"Resources > App catalog" -view lists all the built-in apps, but what are the "rules" that make up an app?
For example, what criteria is used to categorize an app as "Amazon AWS"? URLs? IP ranges?
In our PoC we used "Atlassian JIRA and Confluence" in a network rule, but found that the rule does not work, when using a custom FQDN, such as customer.atlassian.net.
Cato EmployeeThe internal applications/services signatures is rather dynamic. It is composed from IP's/FQDN's but also from the information gathered from the flow.
You can use the app catalog to view the generic ports and if or if not an app is dynamic: https://support.catonetworks.com/hc/en-us/articles/7603867737885-Using-the-App-Catalog
You can also create a custom app (please be as detailed as possible in the app definition to avoid that it will overwrite another app): https://support.catonetworks.com/hc/en-us/articles/4413265662993-Working-with-Custom-Apps
Related to having more detail in the app catalog, I would suggest to open an RFE with your Cato representative and to write here also Idea Hub | Cato Connect so that everybody can vote for it too...

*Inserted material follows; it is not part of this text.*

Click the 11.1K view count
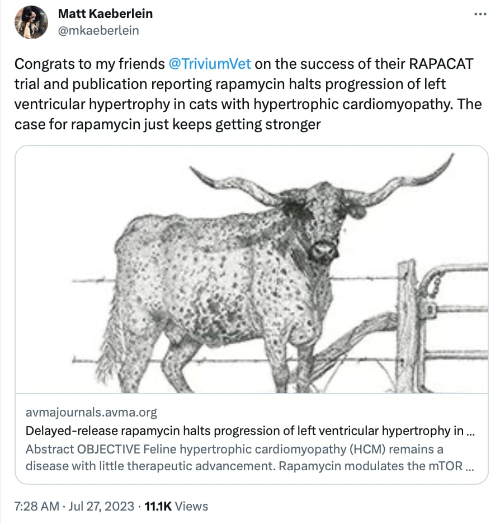The width and height of the screenshot is (500, 524). (x=158, y=506)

I too would like to see more transparency on what traffic is part of the default App categories. Wind up having to create Custom Apps to be sure and pair it with the default App category to be sure nothing is missed.
Yesterday I got this from CATO support:
"applications in Cato are identified based on several factors by the appstack, such as HTTP headers for example and not only by IPs since a single IP can belong to several applications".

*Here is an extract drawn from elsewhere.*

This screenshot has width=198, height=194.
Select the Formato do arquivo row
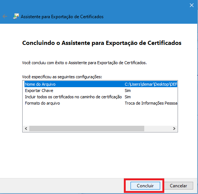(101, 103)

I had similar problem in the past, CATO app for ServiceNow didn't catch the traffic towards my company instance ("mycompany.service-now.com") and I created a ticket to update the app definition. Took some time but has been finally done.
Regards,
Piotr Wegnerowski
Thanks, makes sense! Don't know if a list exists that shows all the related info per app, but I could sure use one. E.g. Amazon AWS= *.amazonaws.com, IP ranges 68.66.112.0/20, 52.94.7.0/24 etc.
We did indeed work around the custom domain -thing by creating custom categories to which we placed the URLs and then referenced the categories in rules.
It's categorized by Protocol, Ports, Destination IPs, and Domain. You can see the same when you build custom apps. With Cato I found the domain to be a bit specific. So if you are including your customer name prior to the root domain Cato doesn't normally catch this. What you will need to do is build a Custom App to include your domains and anything else to better categorize it (e.g. Web would be Port 443). Then add that Custom app to your existing Rule. This should expand the Native Layer 7 Apps they have built in matching either the Native or your custom app.